Set exercise: Write out, as a numbered list, only the lines of the records below from the one containing "You are a GUI" through the one containing "The height and", both included, and omit any blank lines.

Data supplied:
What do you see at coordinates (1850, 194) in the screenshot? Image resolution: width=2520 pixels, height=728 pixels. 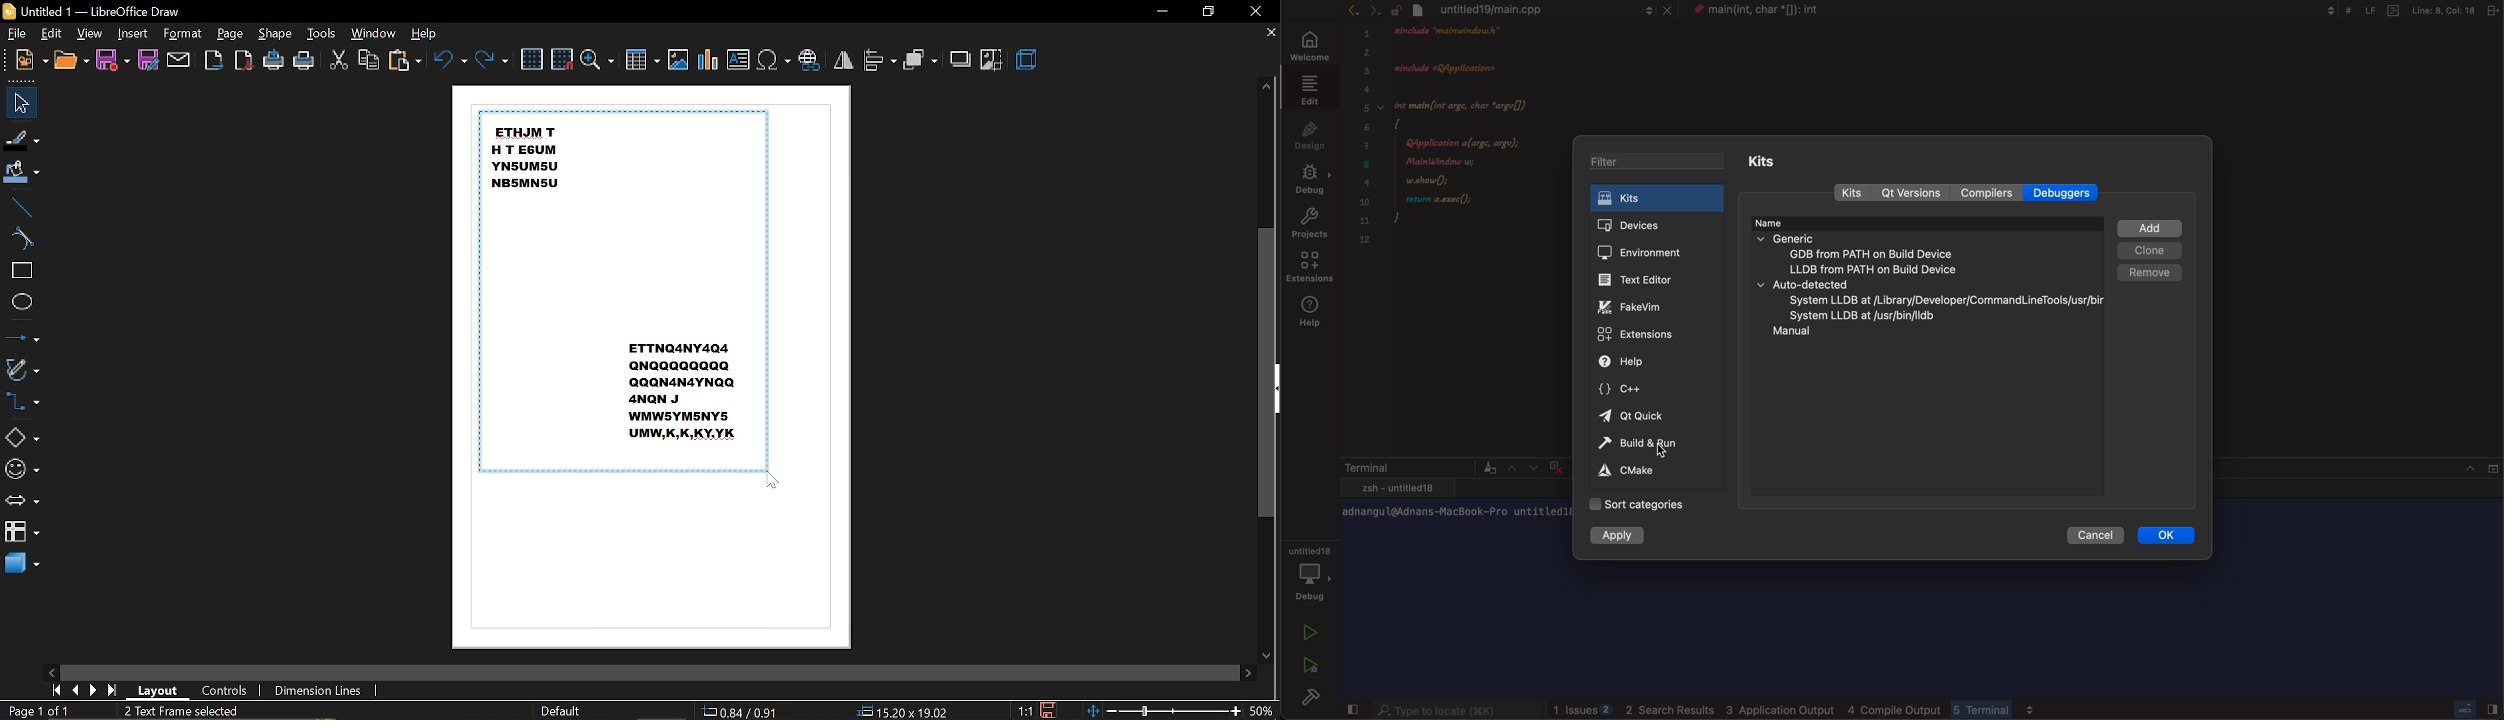 I see `kits` at bounding box center [1850, 194].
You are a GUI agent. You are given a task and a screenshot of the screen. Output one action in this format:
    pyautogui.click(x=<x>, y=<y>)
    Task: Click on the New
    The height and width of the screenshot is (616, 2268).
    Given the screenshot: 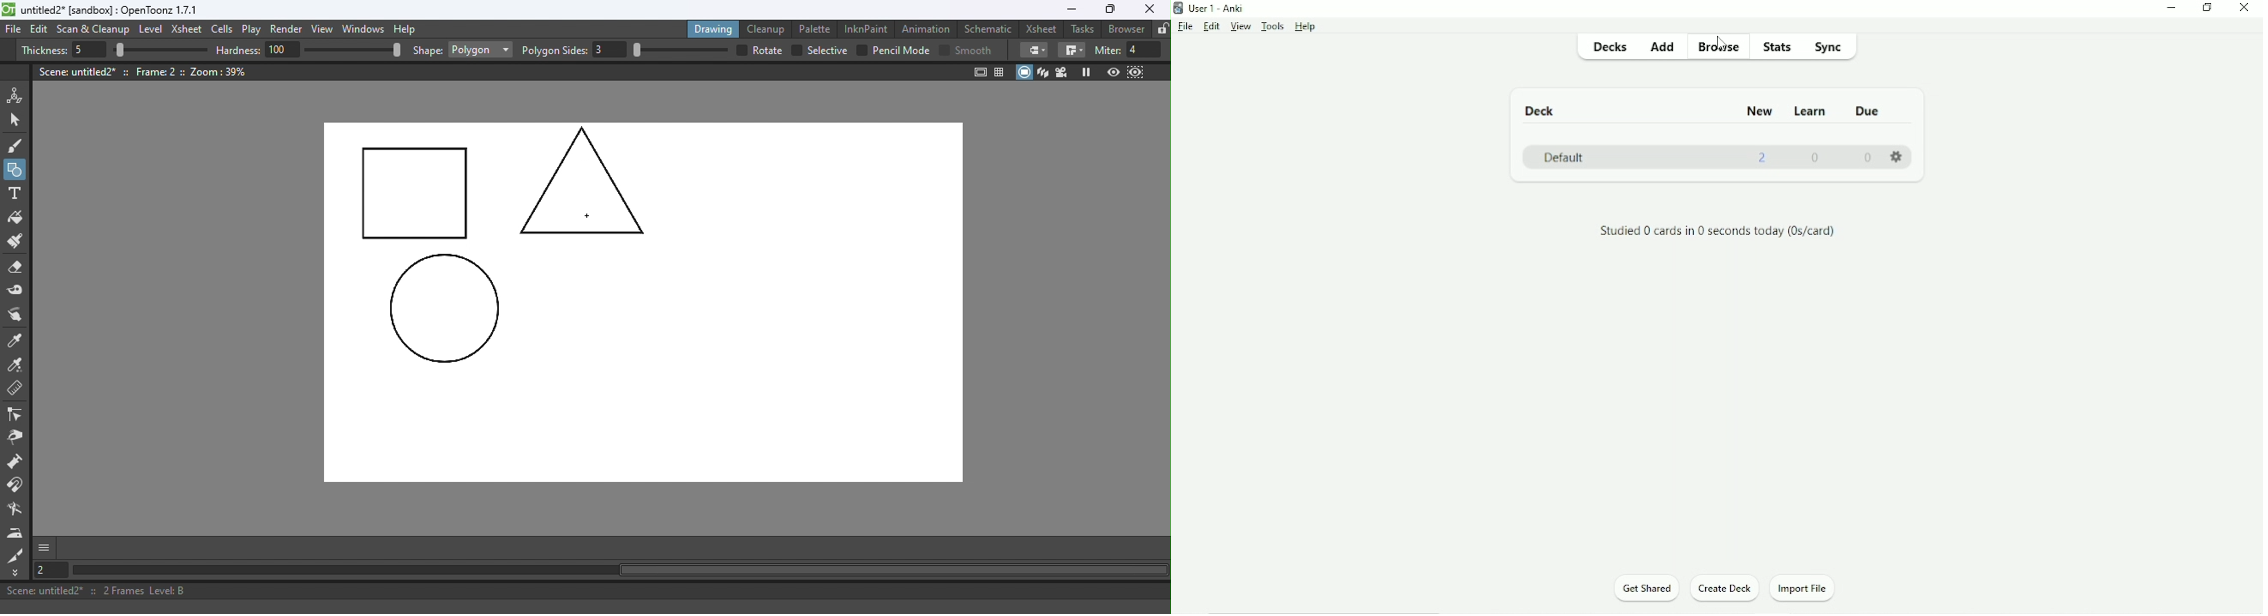 What is the action you would take?
    pyautogui.click(x=1763, y=112)
    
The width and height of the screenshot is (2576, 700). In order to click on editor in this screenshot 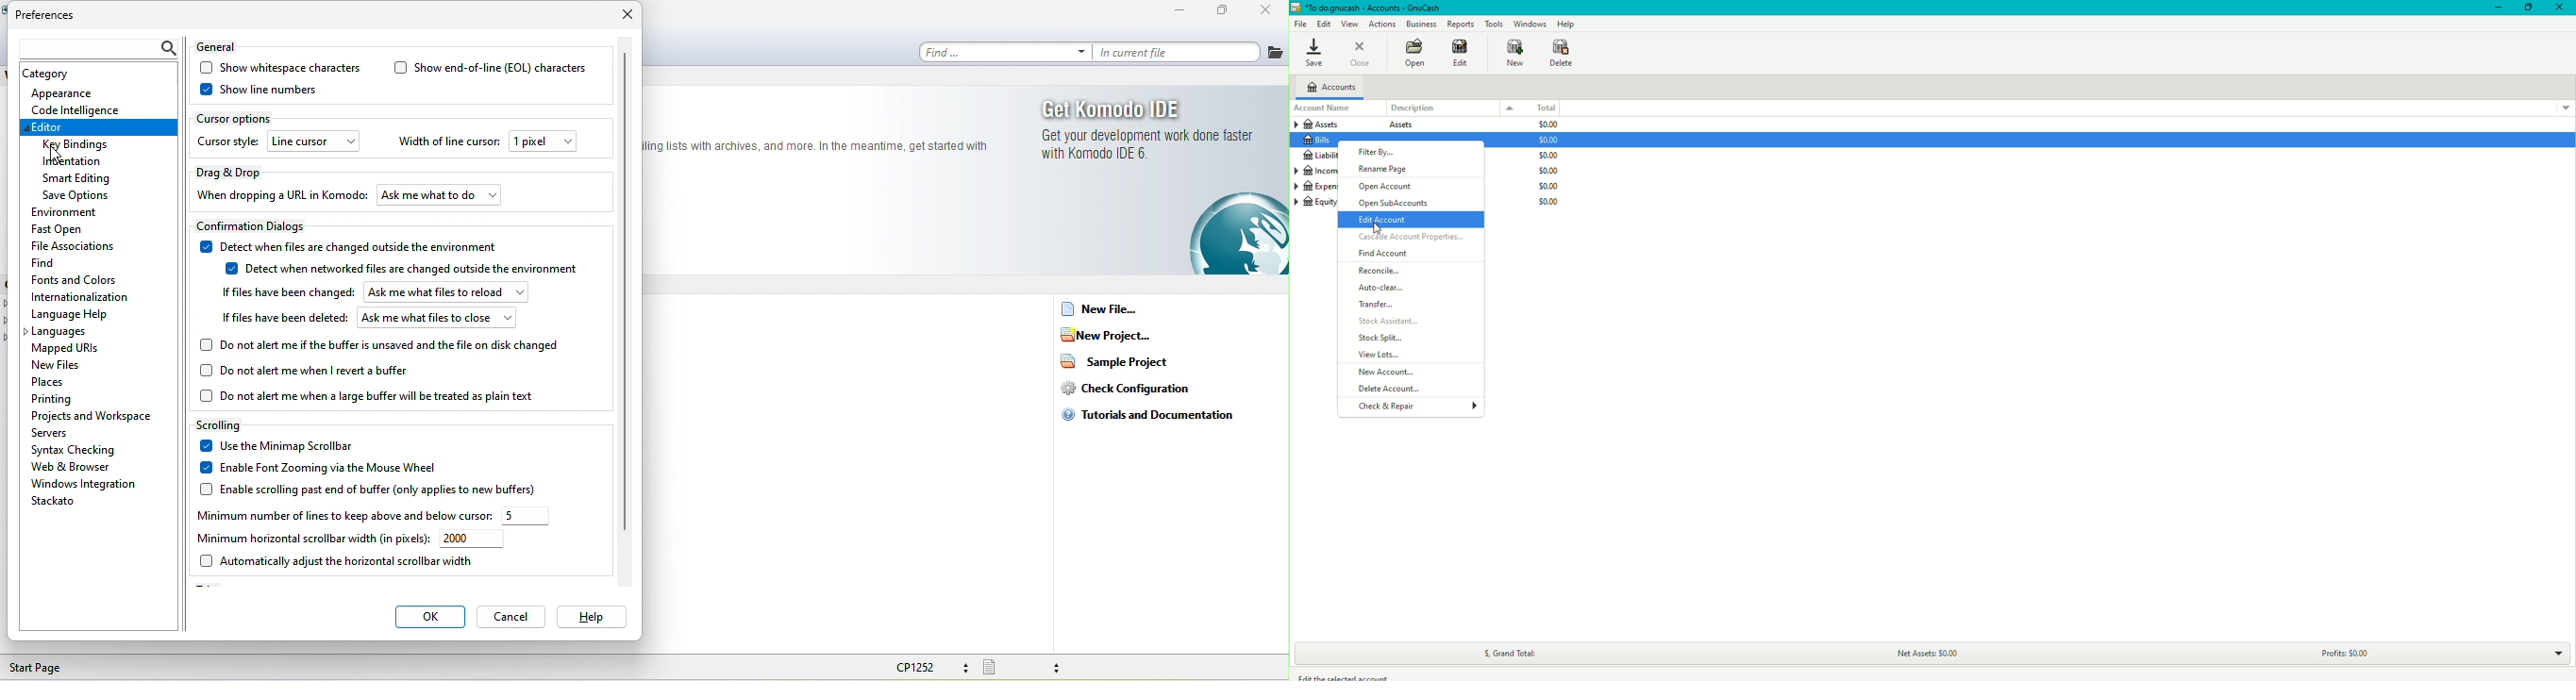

Solution to the problem:
1. You are a GUI agent. You are given a task and a screenshot of the screen. Output one action in this format:
2.     pyautogui.click(x=<x>, y=<y>)
3.     Task: Click on the New
4.     The height and width of the screenshot is (616, 2268).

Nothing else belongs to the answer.